● ACTION ITEM
Go through the data and copy each line where the word "agent" shows up.
◆ ◆ ◆ ◆
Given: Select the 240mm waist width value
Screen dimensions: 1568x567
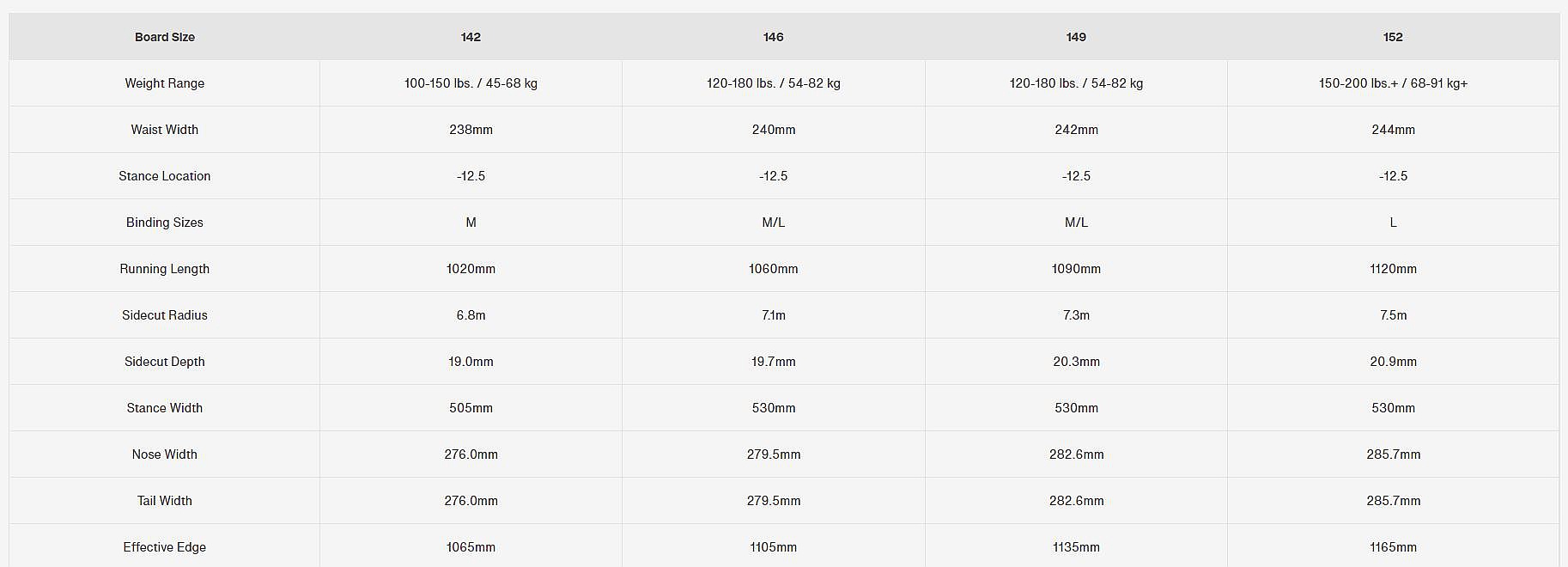Looking at the screenshot, I should (x=773, y=130).
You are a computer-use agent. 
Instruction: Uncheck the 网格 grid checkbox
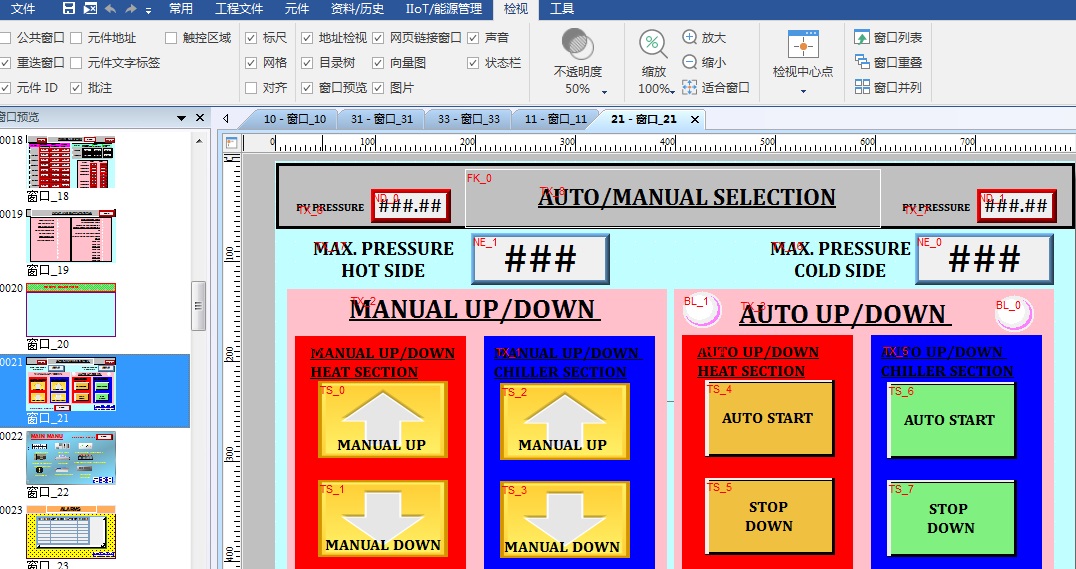(252, 63)
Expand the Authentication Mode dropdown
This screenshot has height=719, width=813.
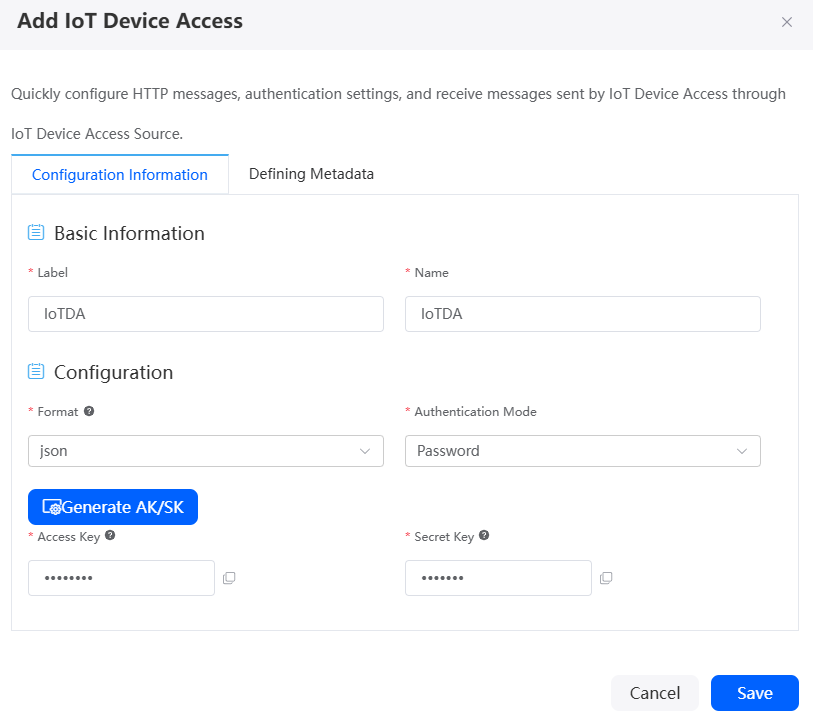click(583, 451)
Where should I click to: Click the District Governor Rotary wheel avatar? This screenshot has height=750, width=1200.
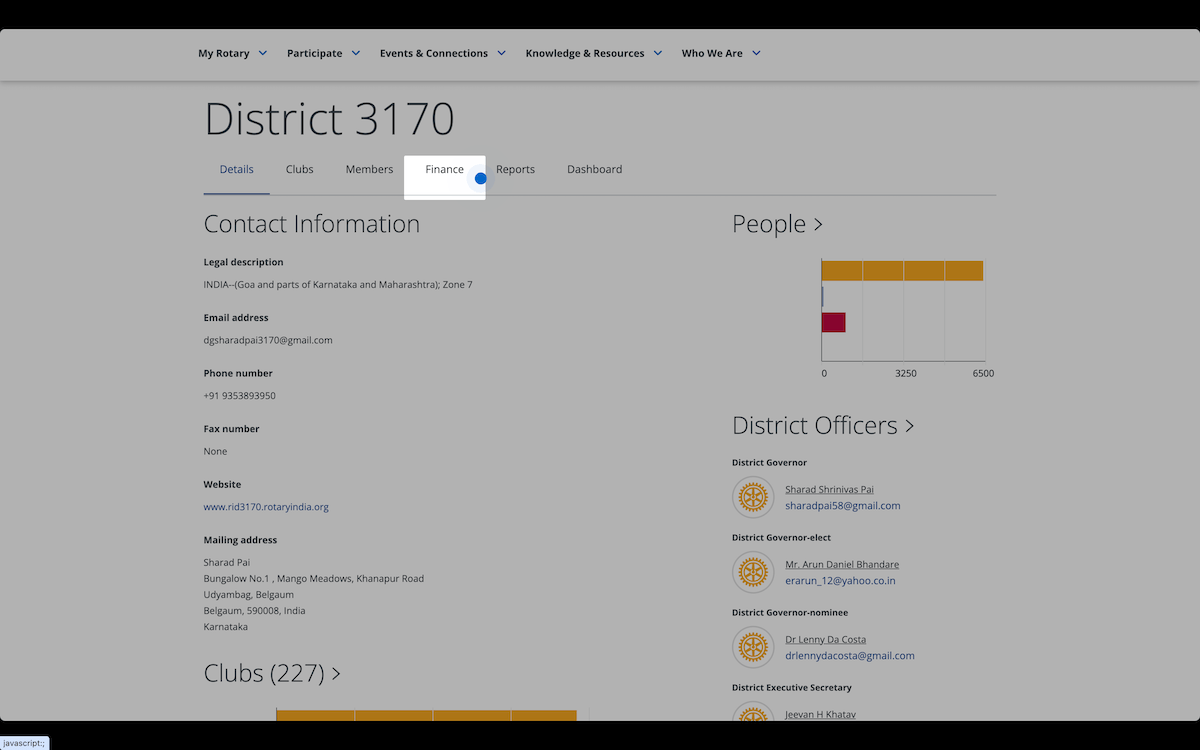[x=753, y=497]
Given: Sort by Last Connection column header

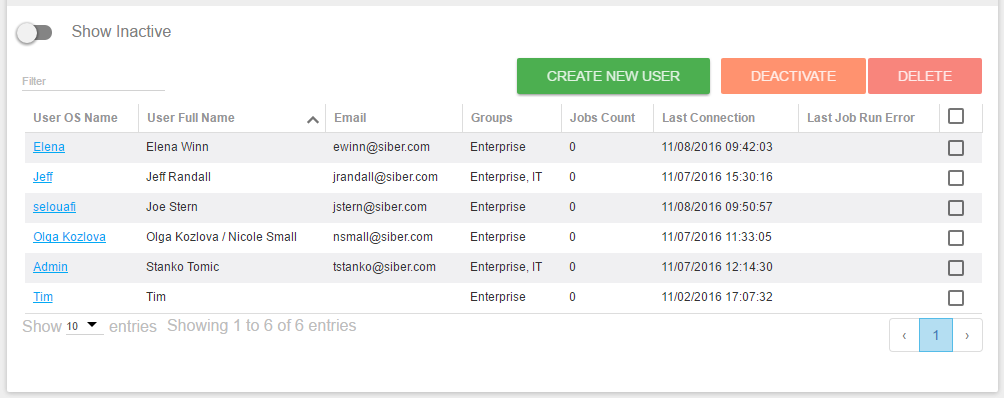Looking at the screenshot, I should click(x=708, y=118).
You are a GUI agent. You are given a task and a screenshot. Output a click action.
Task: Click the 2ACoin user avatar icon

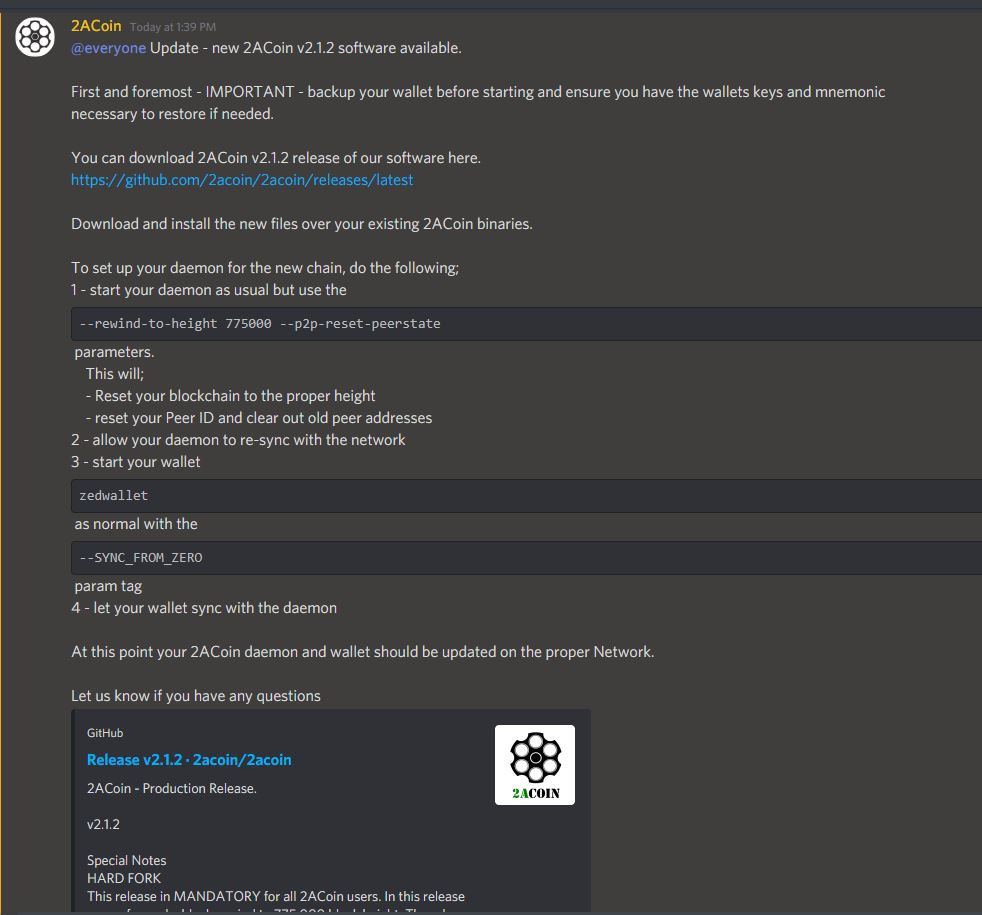(35, 37)
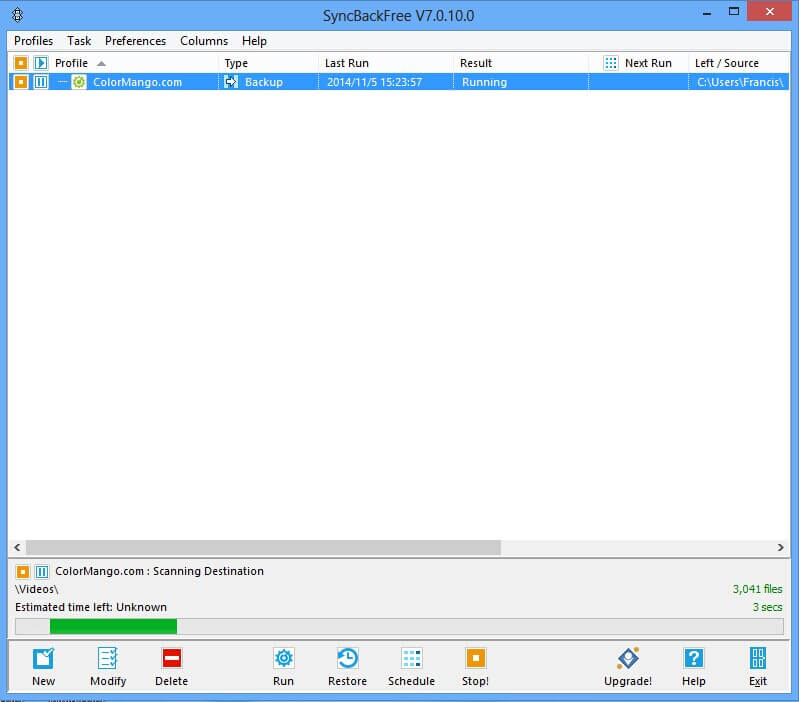Click the green scanning progress bar

(113, 626)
◆ ◆ ◆ ◆
● EXERCISE SOLUTION
You are a computer-use agent. 
You are a GUI agent. You are given a task and a screenshot. Output a click action.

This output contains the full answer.